Pamela did not consciously look at life from any particular point. So far the world had treated her well; and she accepted the pleasant condition of things, and was undemonstratively grateful.
One cloud there was in her serene sky of happiness, and that was that she had no son; the pretty little girl in the nursery had been a disappointment. Arnott, himself, had not desired children: the birth of the baby had vexed him, and Pamela’s hunger for a male addition was a further aggravation.
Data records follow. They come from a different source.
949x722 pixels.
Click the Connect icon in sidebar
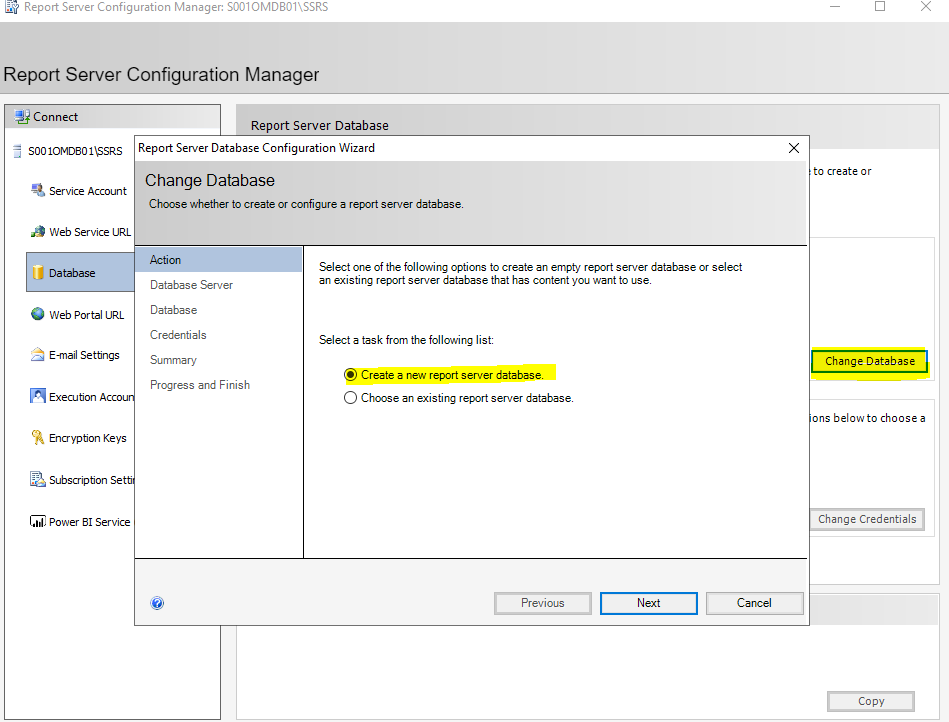coord(22,116)
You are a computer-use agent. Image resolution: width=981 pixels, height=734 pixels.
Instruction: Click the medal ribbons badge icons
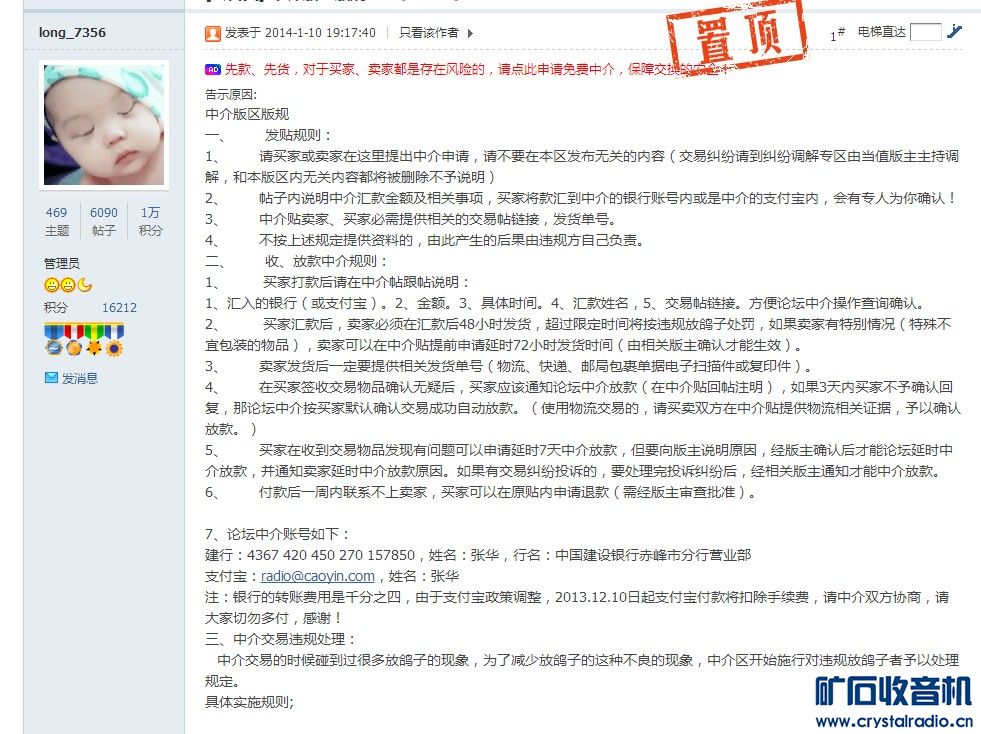[84, 339]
He could not understand, he told her, why one kid would not suffice. Children were a responsibility, and gave more trouble than pleasure. Certainly he derived no pleasure from his child, and Pamela was very careful that it should not be a trouble to him. She seldom had the child with her when he was present: small children possibly worried him, she decided; when the baby grew older she would make a place for herself in his heart.
“And then,” she reflected, with a little rueful smile, “my nose will be out of joint.”
It was odd what a pang this prospective jealousy caused her. She could not bear the thought of sharing her husband’s love, even with her child. And yet there was room in her own heart for both.
“I am so happy, Herbert,” she said, as they paced the garden path together in the summer dusk. “It doesn’t seem right, somehow, to be so entirely satisfied. I feel at times that it is too good to last. How can it? One can’t go on being happy for ever.”
“Why not?” he said gruffly. “So long as one has health one can always enjoy.”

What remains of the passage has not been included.